» **Exercise description**: Transcribe exactly the line that contains "Given: Open the logger.js file link" and all lines following it to the end of the material below; omit everything else.
========================
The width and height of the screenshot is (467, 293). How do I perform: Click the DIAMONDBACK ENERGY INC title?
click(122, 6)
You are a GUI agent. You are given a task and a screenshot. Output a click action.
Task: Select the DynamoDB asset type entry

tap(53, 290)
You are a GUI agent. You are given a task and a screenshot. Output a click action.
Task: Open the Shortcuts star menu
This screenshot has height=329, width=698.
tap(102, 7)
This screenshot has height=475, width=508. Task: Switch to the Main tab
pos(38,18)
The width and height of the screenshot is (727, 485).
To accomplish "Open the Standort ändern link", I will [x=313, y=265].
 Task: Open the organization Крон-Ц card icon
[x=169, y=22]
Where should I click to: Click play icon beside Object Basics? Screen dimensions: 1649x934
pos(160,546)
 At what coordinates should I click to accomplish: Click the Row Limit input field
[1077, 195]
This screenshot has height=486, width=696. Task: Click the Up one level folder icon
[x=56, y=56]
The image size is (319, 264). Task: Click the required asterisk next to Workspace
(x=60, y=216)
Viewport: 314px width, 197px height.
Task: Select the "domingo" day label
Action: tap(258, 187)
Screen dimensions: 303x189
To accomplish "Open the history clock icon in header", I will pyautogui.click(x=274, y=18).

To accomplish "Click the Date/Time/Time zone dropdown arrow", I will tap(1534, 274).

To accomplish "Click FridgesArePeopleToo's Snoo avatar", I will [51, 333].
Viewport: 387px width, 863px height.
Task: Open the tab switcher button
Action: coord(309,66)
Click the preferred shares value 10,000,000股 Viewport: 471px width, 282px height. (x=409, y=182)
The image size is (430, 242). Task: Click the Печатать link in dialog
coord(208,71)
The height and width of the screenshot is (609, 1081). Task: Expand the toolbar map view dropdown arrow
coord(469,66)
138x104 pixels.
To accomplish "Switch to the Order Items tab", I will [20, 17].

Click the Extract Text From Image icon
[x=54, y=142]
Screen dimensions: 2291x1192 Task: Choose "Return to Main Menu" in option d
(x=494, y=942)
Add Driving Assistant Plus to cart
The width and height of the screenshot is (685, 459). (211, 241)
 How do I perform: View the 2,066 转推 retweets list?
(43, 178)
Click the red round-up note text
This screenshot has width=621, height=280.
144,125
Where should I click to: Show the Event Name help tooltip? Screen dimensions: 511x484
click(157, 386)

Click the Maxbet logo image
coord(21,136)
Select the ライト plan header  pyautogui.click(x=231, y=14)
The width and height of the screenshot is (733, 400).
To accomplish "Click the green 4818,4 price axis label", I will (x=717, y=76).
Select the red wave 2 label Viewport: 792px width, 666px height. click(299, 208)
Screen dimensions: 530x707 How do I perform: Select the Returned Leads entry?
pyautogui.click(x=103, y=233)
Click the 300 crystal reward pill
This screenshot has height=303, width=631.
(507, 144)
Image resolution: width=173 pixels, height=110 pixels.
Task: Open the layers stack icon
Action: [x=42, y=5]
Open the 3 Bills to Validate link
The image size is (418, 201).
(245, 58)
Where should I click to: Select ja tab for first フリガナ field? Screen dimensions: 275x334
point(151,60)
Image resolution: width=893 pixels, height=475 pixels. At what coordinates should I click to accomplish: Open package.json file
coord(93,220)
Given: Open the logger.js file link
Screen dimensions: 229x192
========================
» **Answer for this exercise**:
Given: Open the logger.js file link
Screen dimensions: 229x192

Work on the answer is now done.